▸ **What to do**
Every record, down to the last line, must be given again exactly.

§ §

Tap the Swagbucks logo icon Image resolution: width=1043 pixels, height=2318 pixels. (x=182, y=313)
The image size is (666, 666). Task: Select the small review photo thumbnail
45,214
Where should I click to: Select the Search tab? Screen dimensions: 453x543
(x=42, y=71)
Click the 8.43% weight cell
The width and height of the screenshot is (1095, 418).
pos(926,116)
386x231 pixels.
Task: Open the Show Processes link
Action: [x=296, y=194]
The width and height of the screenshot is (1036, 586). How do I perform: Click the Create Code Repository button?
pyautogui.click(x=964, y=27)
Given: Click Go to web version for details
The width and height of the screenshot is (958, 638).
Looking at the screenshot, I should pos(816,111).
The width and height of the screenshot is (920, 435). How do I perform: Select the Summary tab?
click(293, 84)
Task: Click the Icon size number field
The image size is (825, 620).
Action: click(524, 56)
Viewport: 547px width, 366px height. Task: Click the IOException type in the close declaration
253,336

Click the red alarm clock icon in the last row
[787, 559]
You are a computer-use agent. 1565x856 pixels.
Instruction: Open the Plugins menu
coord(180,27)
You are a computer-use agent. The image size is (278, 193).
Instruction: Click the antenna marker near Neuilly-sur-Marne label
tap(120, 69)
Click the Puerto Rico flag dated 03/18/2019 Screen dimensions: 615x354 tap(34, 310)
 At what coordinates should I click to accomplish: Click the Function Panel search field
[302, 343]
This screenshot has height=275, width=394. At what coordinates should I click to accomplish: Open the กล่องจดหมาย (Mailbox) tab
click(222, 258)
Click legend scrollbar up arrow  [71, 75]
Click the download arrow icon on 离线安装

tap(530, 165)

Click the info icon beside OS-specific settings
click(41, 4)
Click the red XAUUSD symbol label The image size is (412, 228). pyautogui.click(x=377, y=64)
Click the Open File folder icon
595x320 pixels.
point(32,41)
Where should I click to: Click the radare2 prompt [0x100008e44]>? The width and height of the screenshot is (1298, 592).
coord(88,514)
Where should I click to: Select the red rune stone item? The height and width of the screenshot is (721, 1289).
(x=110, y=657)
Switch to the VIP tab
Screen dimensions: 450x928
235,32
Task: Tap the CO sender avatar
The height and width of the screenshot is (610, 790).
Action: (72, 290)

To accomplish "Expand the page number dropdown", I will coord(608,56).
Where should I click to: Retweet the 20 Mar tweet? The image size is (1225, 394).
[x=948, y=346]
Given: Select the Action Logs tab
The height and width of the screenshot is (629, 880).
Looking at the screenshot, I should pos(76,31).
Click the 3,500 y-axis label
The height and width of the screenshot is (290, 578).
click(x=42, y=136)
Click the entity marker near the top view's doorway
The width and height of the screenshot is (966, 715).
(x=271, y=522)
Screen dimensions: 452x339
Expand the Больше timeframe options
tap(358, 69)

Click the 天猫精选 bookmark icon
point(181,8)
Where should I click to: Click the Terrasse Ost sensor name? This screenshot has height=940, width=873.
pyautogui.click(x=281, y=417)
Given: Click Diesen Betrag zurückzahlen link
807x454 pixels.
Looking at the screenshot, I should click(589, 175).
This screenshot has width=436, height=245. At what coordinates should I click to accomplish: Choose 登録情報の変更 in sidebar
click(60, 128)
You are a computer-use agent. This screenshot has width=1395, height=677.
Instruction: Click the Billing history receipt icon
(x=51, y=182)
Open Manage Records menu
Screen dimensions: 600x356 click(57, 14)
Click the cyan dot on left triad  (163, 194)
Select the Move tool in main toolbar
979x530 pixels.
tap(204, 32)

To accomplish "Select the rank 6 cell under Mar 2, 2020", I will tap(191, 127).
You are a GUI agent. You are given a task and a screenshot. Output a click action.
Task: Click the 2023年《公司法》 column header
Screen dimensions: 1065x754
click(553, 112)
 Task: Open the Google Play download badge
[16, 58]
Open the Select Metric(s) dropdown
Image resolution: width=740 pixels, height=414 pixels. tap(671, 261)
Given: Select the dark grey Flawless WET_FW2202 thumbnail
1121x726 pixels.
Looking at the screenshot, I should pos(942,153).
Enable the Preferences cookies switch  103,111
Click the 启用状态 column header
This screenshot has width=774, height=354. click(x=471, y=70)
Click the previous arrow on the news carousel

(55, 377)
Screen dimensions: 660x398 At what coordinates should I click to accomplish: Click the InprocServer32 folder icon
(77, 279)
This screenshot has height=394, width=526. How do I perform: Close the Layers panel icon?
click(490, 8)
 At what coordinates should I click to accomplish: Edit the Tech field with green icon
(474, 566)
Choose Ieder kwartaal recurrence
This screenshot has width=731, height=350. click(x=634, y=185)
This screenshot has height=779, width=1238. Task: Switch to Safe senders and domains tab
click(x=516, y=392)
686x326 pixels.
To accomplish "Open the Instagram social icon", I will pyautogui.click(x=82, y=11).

§ §

▸ **Result of this exercise**
Tap the Swagbucks logo icon Image resolution: width=1043 pixels, height=2318 pixels. (x=182, y=313)
The image size is (666, 666). Task: Select the small review photo thumbnail
45,214
Where should I click to: Select the Search tab? Screen dimensions: 453x543
(x=42, y=71)
Click the 8.43% weight cell
The width and height of the screenshot is (1095, 418).
pos(926,116)
386x231 pixels.
Task: Open the Show Processes link
Action: [x=296, y=194]
The width and height of the screenshot is (1036, 586). How do I perform: Click the Create Code Repository button?
pyautogui.click(x=964, y=27)
Given: Click Go to web version for details
The width and height of the screenshot is (958, 638).
Looking at the screenshot, I should pos(816,111).
The width and height of the screenshot is (920, 435). How do I perform: Select the Summary tab?
click(293, 84)
Task: Click the Icon size number field
The image size is (825, 620).
Action: click(524, 56)
Viewport: 547px width, 366px height. Task: Click the IOException type in the close declaration
253,336

Click the red alarm clock icon in the last row
[787, 559]
You are a computer-use agent. 1565x856 pixels.
Instruction: Open the Plugins menu
coord(180,27)
You are a computer-use agent. The image size is (278, 193).
Instruction: Click the antenna marker near Neuilly-sur-Marne label
tap(120, 69)
Click the Puerto Rico flag dated 03/18/2019 Screen dimensions: 615x354 tap(34, 310)
 At what coordinates should I click to accomplish: Click the Function Panel search field
[302, 343]
This screenshot has height=275, width=394. At what coordinates should I click to accomplish: Open the กล่องจดหมาย (Mailbox) tab
click(222, 258)
Click legend scrollbar up arrow  [71, 75]
Click the download arrow icon on 离线安装

tap(530, 165)

Click the info icon beside OS-specific settings
click(41, 4)
Click the red XAUUSD symbol label The image size is (412, 228). pyautogui.click(x=377, y=64)
Click the Open File folder icon
595x320 pixels.
point(32,41)
Where should I click to: Click the radare2 prompt [0x100008e44]>? The width and height of the screenshot is (1298, 592).
coord(88,514)
Where should I click to: Select the red rune stone item? The height and width of the screenshot is (721, 1289).
(x=110, y=657)
Switch to the VIP tab
Screen dimensions: 450x928
235,32
Task: Tap the CO sender avatar
The height and width of the screenshot is (610, 790).
Action: (72, 290)

To accomplish "Expand the page number dropdown", I will coord(608,56).
Where should I click to: Retweet the 20 Mar tweet? The image size is (1225, 394).
[x=948, y=346]
Given: Select the Action Logs tab
The height and width of the screenshot is (629, 880).
Looking at the screenshot, I should pos(76,31).
Click the 3,500 y-axis label
The height and width of the screenshot is (290, 578).
click(x=42, y=136)
Click the entity marker near the top view's doorway
The width and height of the screenshot is (966, 715).
(x=271, y=522)
Screen dimensions: 452x339
Expand the Больше timeframe options
tap(358, 69)

Click the 天猫精选 bookmark icon
point(181,8)
Where should I click to: Click the Terrasse Ost sensor name? This screenshot has height=940, width=873.
pyautogui.click(x=281, y=417)
Given: Click Diesen Betrag zurückzahlen link
807x454 pixels.
Looking at the screenshot, I should click(589, 175).
This screenshot has width=436, height=245. At what coordinates should I click to accomplish: Choose 登録情報の変更 in sidebar
click(60, 128)
You are a computer-use agent. This screenshot has width=1395, height=677.
Instruction: Click the Billing history receipt icon
(x=51, y=182)
Open Manage Records menu
Screen dimensions: 600x356 click(57, 14)
Click the cyan dot on left triad  (163, 194)
Select the Move tool in main toolbar
979x530 pixels.
tap(204, 32)

To accomplish "Select the rank 6 cell under Mar 2, 2020", I will tap(191, 127).
You are a GUI agent. You are given a task and a screenshot. Output a click action.
Task: Click the 2023年《公司法》 column header
Screen dimensions: 1065x754
click(553, 112)
 Task: Open the Google Play download badge
[16, 58]
Open the Select Metric(s) dropdown
Image resolution: width=740 pixels, height=414 pixels. tap(671, 261)
Given: Select the dark grey Flawless WET_FW2202 thumbnail
1121x726 pixels.
Looking at the screenshot, I should pos(942,153).
Enable the Preferences cookies switch  103,111
Click the 启用状态 column header
This screenshot has width=774, height=354. click(x=471, y=70)
Click the previous arrow on the news carousel

(55, 377)
Screen dimensions: 660x398 At what coordinates should I click to accomplish: Click the InprocServer32 folder icon
(77, 279)
This screenshot has height=394, width=526. How do I perform: Close the Layers panel icon?
click(490, 8)
 At what coordinates should I click to accomplish: Edit the Tech field with green icon
(474, 566)
Choose Ieder kwartaal recurrence
This screenshot has width=731, height=350. click(x=634, y=185)
This screenshot has height=779, width=1238. Task: Switch to Safe senders and domains tab
click(x=516, y=392)
686x326 pixels.
To accomplish "Open the Instagram social icon", I will pyautogui.click(x=82, y=11).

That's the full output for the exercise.